1.
Psychoanalytic feminists explain women’s oppression as rooted
within psychic structures and reinforced by the continual repetition
or reiteration of relational dynamics formed in infancy and
childhood. Because of these deeply engrained patterns, psychoanalytic
feminists wanted to alter the experiences of early childhood and
family relations, as well as linguistic patterns, that produce and
reinforce masculinity and femininity. Critical of Freudian and
neo-Freudian notions of women as biologically, psychically, and
morally inferior to men, psychoanalytic feminists addressed political
and social factors affecting the development of male and female
subjects. Like radical feminists, they saw as key issues sexual
difference and women’s “otherness” in relation to men.
2.
The two major schools of psychoanalytic feminism are Freudian and
Lacanian.

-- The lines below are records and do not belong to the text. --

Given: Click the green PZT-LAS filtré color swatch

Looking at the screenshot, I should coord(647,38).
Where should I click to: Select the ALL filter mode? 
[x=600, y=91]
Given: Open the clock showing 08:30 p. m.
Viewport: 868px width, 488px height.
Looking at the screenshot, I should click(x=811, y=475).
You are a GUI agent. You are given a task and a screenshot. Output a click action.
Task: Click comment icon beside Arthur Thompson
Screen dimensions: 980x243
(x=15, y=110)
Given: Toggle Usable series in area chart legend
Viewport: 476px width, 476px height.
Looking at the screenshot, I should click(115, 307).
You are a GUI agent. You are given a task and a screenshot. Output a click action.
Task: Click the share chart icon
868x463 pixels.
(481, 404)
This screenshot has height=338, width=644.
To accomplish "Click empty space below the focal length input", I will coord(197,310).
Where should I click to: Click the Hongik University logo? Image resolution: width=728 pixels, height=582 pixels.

Freudian feminists, mostly Anglo-American, are more
concerned with the production of male dominance and the development
of gendered subjects in societies where women are responsible for
mothering, whereas Lacanian feminists, mostly French, analyze links
between gendered identity and language.
3.
Early “feminist” appropriations of Freud in the work of Alfred
Adler, Karen Horney and Clara Thompson emphasized the uniqueness of
each human being over rigidly gendered developmental tracks and
explained women’s psychic pathologies as generated and sustained by
their inferior social status within patriarchy, rather than
biologically determined lack. These theorists reinterpreted some
women’s neuroses as creative attempts to address ongoing social
subordination.
4.
Later feminist appropriations of Freud critique the “traditional”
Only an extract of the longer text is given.